The Punisher has been out for about a month now, but still spoilers a plenty follow.

If you strip aside all that is typical Punisher – that is, if you remove the vengeance and violence – Netflix’s latest Marvel series is about the struggle of veterans coming home and finding their place. It was encouraging to see at first, things like the support group sessions are practical events in a number of ways. One, it was started by a veteran, Jason Moore’s portrayal of Curtis Hoyle, a former “co-worker” of Frank Castle’s. Curtis has a day job working in the insurance field, but at night he ran the group – a twilight superhero in his own right. He wasn’t paid to do this by the VA or another veteran’s non-profit; he did this because the VA and other government agencies aren’t doing it. And that’s true to life as veterans leave the military with a shortage of formal support by the government that sent them out into deserts and mountains the past fifteen years.

Second, the stories and feelings that were shared by the participants of this group were about as real as they get. These are the frustrations that veterans feel, whether they are Vietnam, Korea, Gulf War, or the War on Terror. As mentioned, the formal agencies have sort have forgotten what post-war and post-trauma care should be like. The burden for this post-service care has fallen on those in need of help themselves; the number of veteran started, non-profit corporations focused on healing from the stress and trauma of war grow each day. The number of times I’ve heard some variation of the soldier in the hole story, ending with “Calm down, buddy, I’ve been here before. I know how to get out,” or talk about how the country doesn’t have a place for ‘us’ any more are in the dozens of dozens. That is the real talk, the real feelings of many veterans in this country. And this was all encouraging for a viewer who has done their time in the military…

… then it sort of just crashed down with popular media clichés.

And listen, it doesn’t have to do with the blood-thirsty character of The Punisher. That is what the genesis of the material is, a no-powers but lots of tactics and guns hammer of whatever-justice-it-is. And sure, the fact that a special ops guy who tilts his gun to the side, bypassing any cool-guy sights he had mounted at the top of his weapon bugged the crap out of me, but who am I to judge a man’s sight picture – I hammered at a keyboard for most of my time. That stuff I’ll buy into as necessary for a Punisher show.

Stored items

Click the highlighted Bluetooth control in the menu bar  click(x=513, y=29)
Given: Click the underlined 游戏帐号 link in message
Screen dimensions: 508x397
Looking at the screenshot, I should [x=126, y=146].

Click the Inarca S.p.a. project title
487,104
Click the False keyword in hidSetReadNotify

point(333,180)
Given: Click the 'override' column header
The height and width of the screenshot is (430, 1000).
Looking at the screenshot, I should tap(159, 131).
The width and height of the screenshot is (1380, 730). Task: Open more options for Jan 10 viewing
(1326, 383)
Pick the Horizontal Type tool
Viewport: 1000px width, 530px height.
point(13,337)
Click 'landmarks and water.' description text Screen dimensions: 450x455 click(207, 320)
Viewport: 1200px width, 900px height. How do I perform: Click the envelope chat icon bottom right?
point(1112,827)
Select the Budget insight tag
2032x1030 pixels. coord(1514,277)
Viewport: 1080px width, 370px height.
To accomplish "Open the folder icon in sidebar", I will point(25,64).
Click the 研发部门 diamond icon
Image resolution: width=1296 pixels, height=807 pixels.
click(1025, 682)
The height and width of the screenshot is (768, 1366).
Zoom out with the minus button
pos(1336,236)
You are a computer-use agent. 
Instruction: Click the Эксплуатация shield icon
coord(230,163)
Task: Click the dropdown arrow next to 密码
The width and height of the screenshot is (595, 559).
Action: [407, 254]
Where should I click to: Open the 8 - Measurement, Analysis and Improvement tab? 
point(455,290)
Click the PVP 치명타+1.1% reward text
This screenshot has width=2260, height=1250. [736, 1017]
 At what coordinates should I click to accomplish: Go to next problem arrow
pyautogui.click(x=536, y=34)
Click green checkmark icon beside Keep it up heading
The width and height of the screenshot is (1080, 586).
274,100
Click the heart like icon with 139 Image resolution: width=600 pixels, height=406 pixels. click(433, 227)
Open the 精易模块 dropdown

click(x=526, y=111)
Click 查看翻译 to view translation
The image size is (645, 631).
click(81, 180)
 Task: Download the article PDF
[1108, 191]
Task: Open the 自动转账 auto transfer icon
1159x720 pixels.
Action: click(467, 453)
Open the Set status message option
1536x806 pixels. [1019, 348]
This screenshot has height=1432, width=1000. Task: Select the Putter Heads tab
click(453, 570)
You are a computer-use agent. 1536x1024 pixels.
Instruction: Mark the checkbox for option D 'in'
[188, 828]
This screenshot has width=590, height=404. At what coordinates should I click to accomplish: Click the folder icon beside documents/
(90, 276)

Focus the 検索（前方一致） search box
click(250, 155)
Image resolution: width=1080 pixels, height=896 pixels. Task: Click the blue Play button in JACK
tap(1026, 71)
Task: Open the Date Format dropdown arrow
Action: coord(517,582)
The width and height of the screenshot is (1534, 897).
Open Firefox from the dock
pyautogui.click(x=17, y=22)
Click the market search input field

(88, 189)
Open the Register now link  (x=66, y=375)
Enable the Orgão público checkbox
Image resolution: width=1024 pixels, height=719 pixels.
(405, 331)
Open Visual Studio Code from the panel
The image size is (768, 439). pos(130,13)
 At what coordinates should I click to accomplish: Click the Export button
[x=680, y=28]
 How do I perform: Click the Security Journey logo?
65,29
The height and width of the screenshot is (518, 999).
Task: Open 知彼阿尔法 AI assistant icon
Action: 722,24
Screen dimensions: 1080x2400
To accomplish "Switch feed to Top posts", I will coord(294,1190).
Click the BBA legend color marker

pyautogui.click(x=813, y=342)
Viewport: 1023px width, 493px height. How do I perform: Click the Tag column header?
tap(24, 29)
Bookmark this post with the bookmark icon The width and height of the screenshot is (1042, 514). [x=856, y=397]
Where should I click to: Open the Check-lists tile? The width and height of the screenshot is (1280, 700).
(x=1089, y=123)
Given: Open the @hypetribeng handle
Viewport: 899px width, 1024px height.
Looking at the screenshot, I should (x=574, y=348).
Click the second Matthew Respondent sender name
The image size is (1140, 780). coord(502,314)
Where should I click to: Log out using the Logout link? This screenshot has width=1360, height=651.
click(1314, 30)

■ **Required action 1**
In the review of The Punisher, what kind of day job does Curtis Hoyle have?
■ **Required action 2**
Using the review of The Punisher, explain why Curtis runs the support group without being paid by the VA or a veterans' non-profit.
■ **Required action 3**
Please rewrite the paragraph of the review of The Punisher that begins "Second, the stories and feelings" as a short list that keeps its main facts.
The stored items play no part in this work.

■ **Response area 1**
He works in the insurance field.

■ **Response area 2**
He runs it because the VA and other government agencies aren't doing it. The review says this matches real life, since veterans leave the military with a shortage of formal support from the government that sent them to war.

■ **Response area 3**
- The stories and feelings shared in the support group are as real as they get.
- They reflect frustrations felt by veterans of Vietnam, Korea, the Gulf War, and the War on Terror.
- Formal agencies have largely forgotten what post-war and post-trauma care should be.
- The burden of that care has fallen on those who need help themselves, and veteran-started non-profits focused on healing from war trauma grow each day.
- The writer has heard variations of the soldier-in-the-hole story, and talk that the country no longer has a place for veterans, dozens of dozens of times.
- This honesty was encouraging for a viewer who has served in the military.